Hay alumnos que se agobian el no tener claro qué profesión van a elegir

Imparto clases de Biología y Química para alumnos de Bachillerato y para la preparación de la EBAU en la Universidad de Las Palmas de Gran Canaria (ULPG). Estas asignaturas son las específicas de la rama sanitaria. Desde hace años me doy cuenta de la falta de vocación de algunos y del mar de dudas de otros a la hora de elegir la carrera.
Hay alumnos que condicionados por la crisis, las noticias y/o sus padres se decantan por estudiar carreras con supuesta salida profesional y prestigio: Medicina y Enfermería, principalmente.
Se dejan llevar por profesiones socialmente admiradas y «bien remuneradas». Algunos ven la profesión de médico como si de un superhéroe se tratase.
¿Dónde queda la pasión, la vocación y el gusto por aprender más sobre algo que te llama la atención? ¿Dónde queda ser bueno en aquello que elijas y disfrutar con lo que haces? Para mí en la decisión de la carrera universitaria a elegir debe primar el corazón a la razón.
¿Quién sabe lo que te deparará el futuro por el hecho de elegir una carrera «con salida» y supuestamente bien remunerada? Conozco a más de un enfermero en paro o mal pagado en centros privados y muchos médicos tienen que salir de España para que se los valore.

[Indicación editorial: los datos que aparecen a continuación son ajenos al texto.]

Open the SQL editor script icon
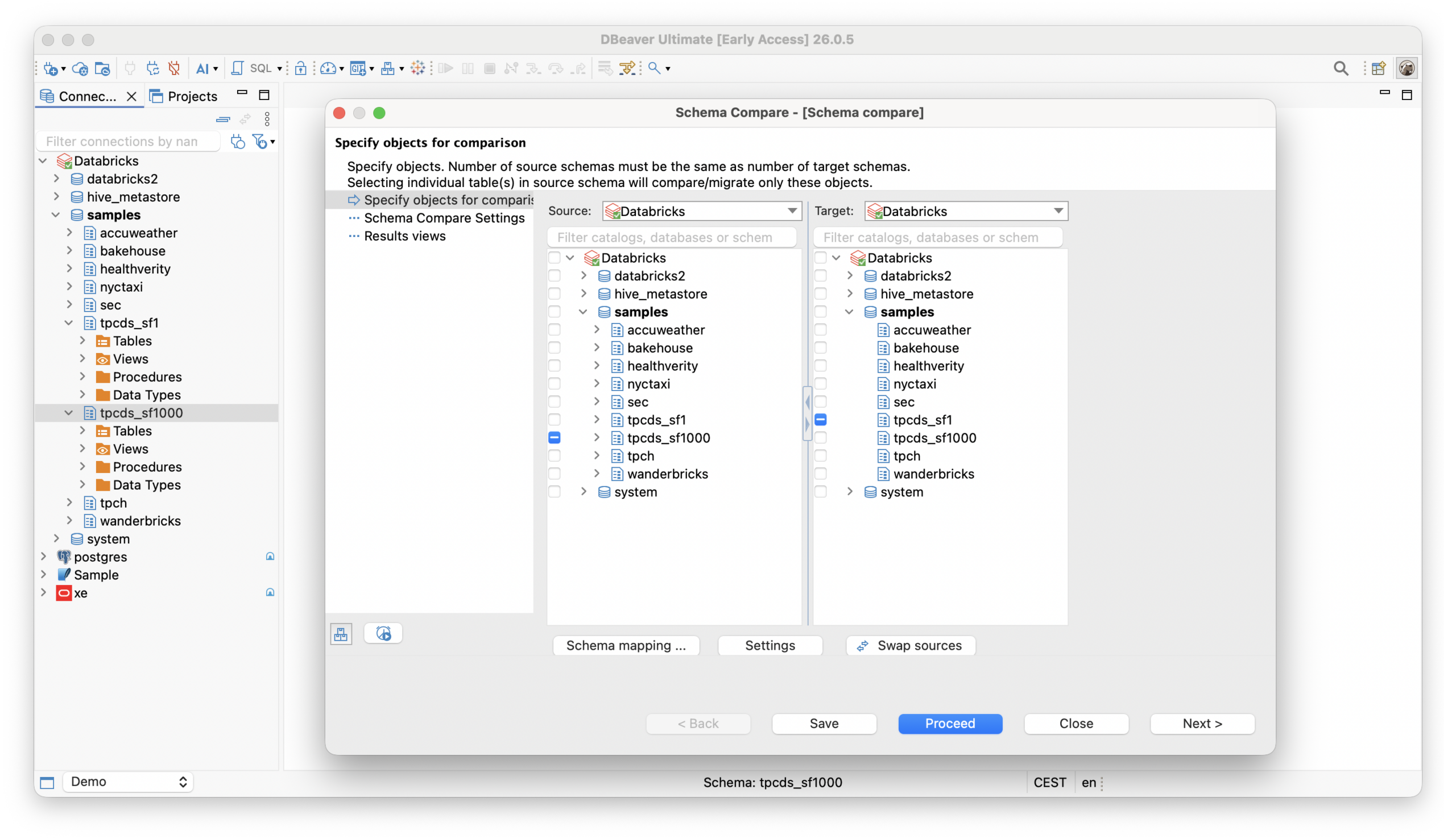The image size is (1456, 839). point(237,69)
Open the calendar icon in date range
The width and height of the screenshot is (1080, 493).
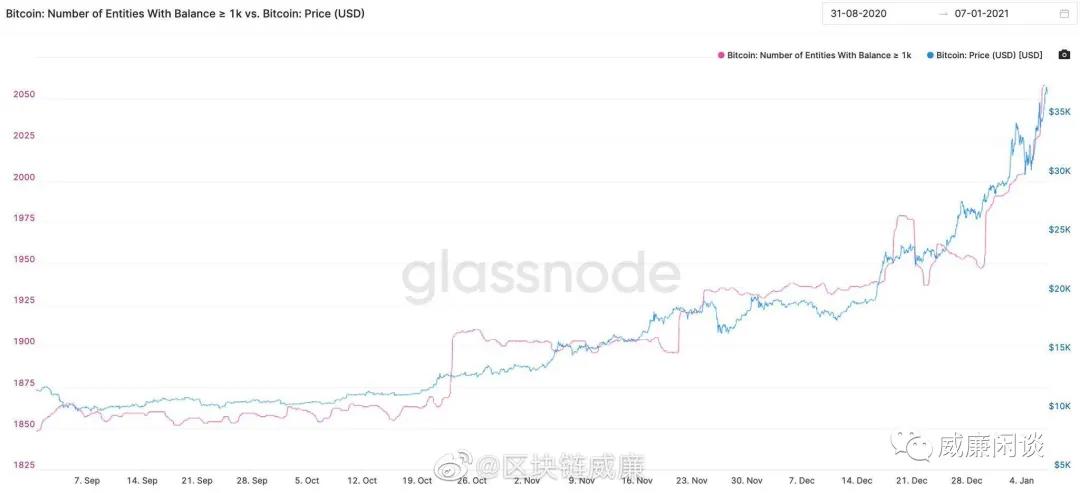(x=1064, y=14)
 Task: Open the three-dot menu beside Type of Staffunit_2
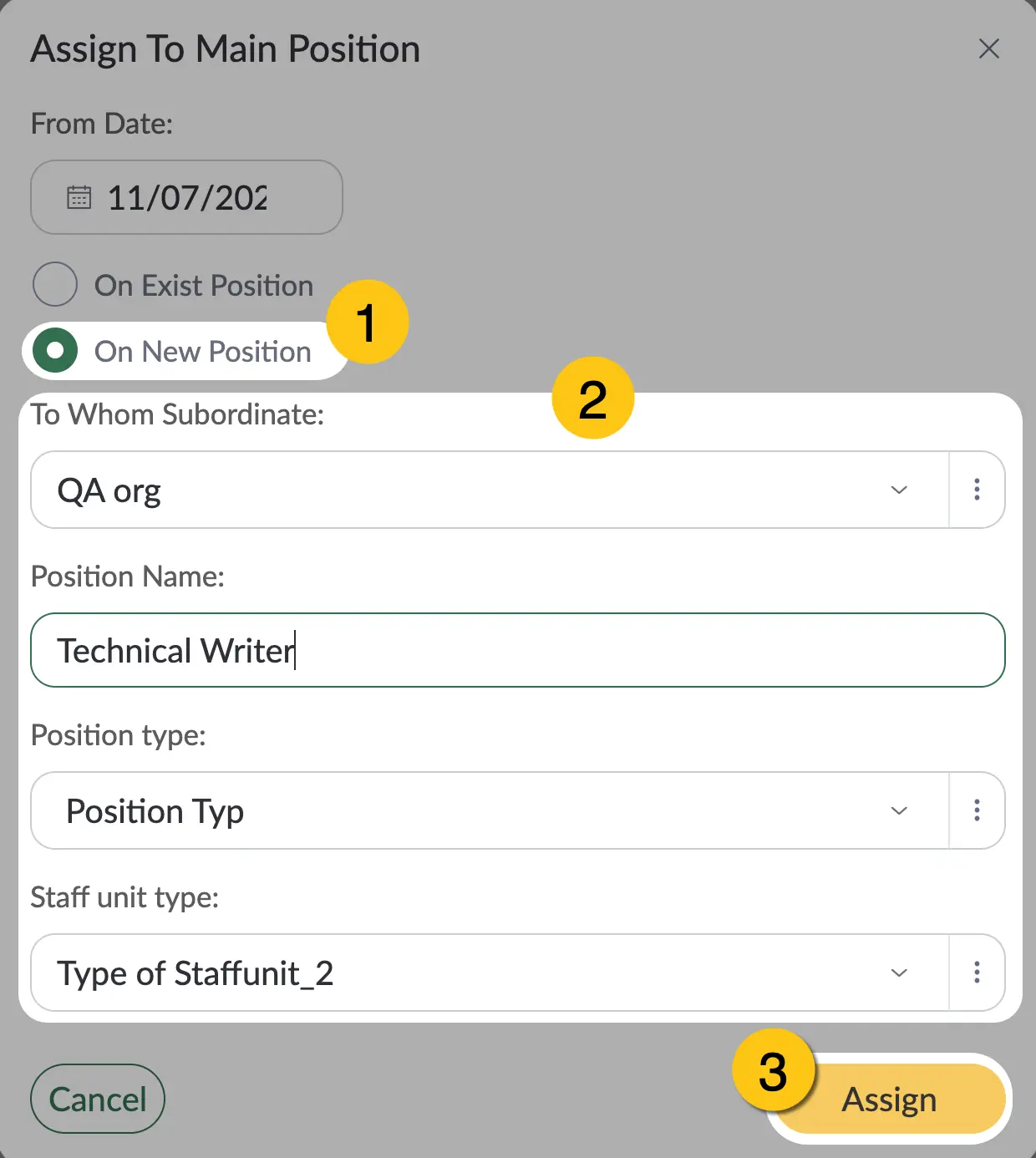coord(977,973)
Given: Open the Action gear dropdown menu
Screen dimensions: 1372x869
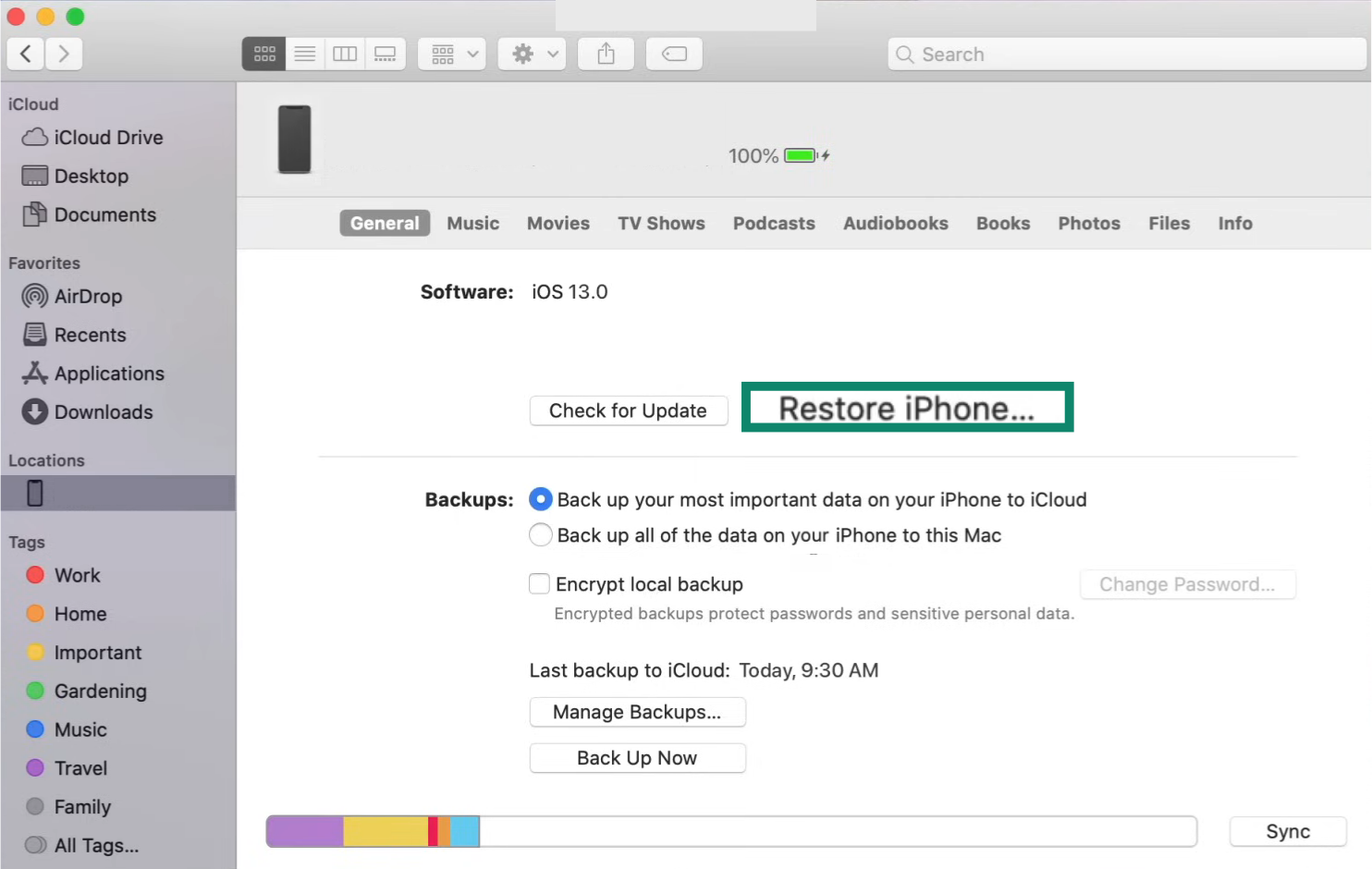Looking at the screenshot, I should [x=532, y=54].
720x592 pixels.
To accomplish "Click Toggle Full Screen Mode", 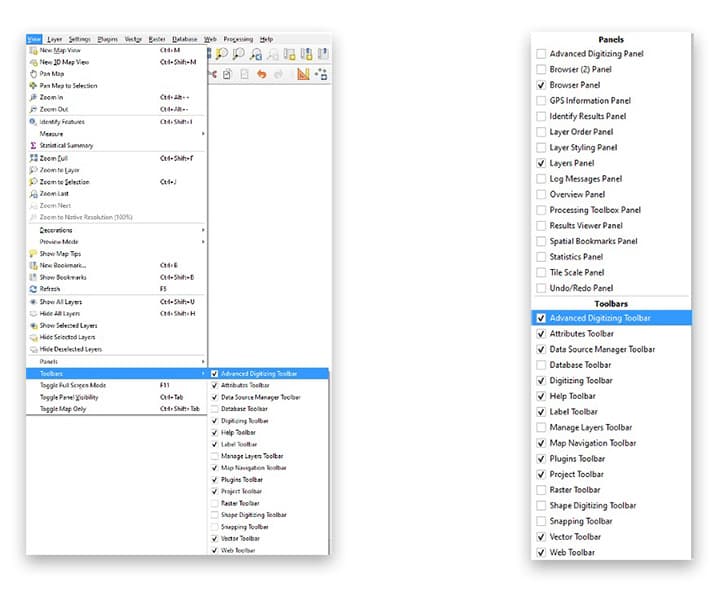I will (x=75, y=385).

También llama mi atención que haya adolescentes que hasta el último momento duden qué estudiar. Los chicos deberían tener más tutorías con los orientadores laborales y el Gobierno ampliar las titulaciones universitarias y el abanico de ciclos formativos. No hay sintonía entre lo que oferta el Ministerio de Educación y lo que demandan las empresas. Por esta razón, hay puestos que se quedan sin cubrir durante largo tiempo.
Mi recomendación es perseguir tu pasión aunque no esté entre las profesiones top del momento porque cuando hay vocación hallarás los medios para ganarte la vida. Lo importante es ser feliz con tu decisión y si te equivocas siempre hay tiempo para cambiar el rumbo o pivotar.